Improving chat functionality


(3) Dataset Size

  • Approximately 500,000 bank transactions

  • Approximately 10,000 chatbot messages


(4) Types of Data Points

  • Unlabelled datasets: natural language text, structured data in JSON format

  • Labelled datasets: transaction category, merchant name


(5) Intellectual Property Status

Datasets utilized were internally collected information and may also include copyrighted, trademarked, or patented material.


(6) Data Acquisition

Proprietary/internal; the datasets we use are freely obtained, not purchased or licensed.


(7) Personal Information

Categories of personal information:

  • Name or nickname

  • Purchase history

  • Employment data

  • Email address

  • Location data

Safeguards:

  • Before using data to train generative models that produce text for chatbot elements, we apply automated processes designed to remove personal information

  • For models that infer bank transaction metadata, the system is designed to output the name of a single category or entity rather than free-form text. This greatly reduces the chance that unrelated personal information appears in user-facing results

  • The chatbot implements user-level data isolation at inference time, so that the AI system can only retrieve data about the authenticated user for input to generative models.

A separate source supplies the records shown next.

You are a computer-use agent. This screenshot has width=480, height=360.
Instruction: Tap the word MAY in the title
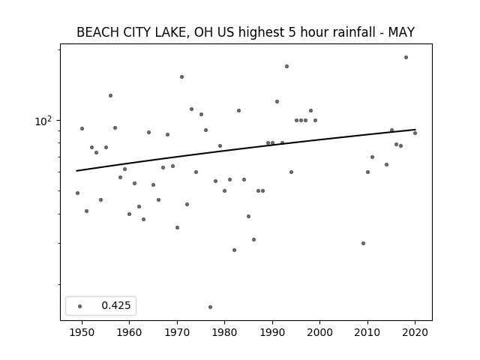click(x=401, y=32)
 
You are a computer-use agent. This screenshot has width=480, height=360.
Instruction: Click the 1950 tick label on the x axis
click(x=82, y=332)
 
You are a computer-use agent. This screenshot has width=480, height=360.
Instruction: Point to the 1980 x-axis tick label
click(x=224, y=332)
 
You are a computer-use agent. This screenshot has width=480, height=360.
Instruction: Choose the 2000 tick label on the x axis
click(x=320, y=332)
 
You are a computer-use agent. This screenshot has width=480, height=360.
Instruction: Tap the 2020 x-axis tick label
click(x=415, y=332)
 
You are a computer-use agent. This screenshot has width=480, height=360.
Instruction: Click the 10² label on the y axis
click(x=44, y=122)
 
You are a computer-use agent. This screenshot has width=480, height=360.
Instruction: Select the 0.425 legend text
click(x=116, y=305)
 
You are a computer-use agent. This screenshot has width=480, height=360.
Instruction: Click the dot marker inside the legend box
click(x=80, y=306)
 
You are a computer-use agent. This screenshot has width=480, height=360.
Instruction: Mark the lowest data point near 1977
click(x=210, y=307)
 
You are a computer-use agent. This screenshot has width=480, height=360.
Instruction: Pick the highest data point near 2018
click(x=406, y=57)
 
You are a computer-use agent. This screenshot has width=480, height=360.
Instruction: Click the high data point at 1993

(8) Aggregate Consumer Information

Datasets include aggregate statistics on behavior across groups of Cleo users. We apply minimum group sizes (500 users per group) to reduce the likelihood that individual users can be re-identified.


(9) Data Processing and Modifications

  • Depending on the model, we may filter data to prioritize high-quality examples, including based on user feedback, in-house annotation, or automated classification.

  • For classification tasks, we label data using large language models and/or human annotation.

  • For open-ended generation tasks where the generated text is shown directly to users, we apply processes designed to remove personal information.


(10) Data Collection Period

May 2023 - present


(11) Dataset Use Dates

First used: Oct 2025


(12) Synthetic Data

We do not currently use synthetic data for training generative AI models.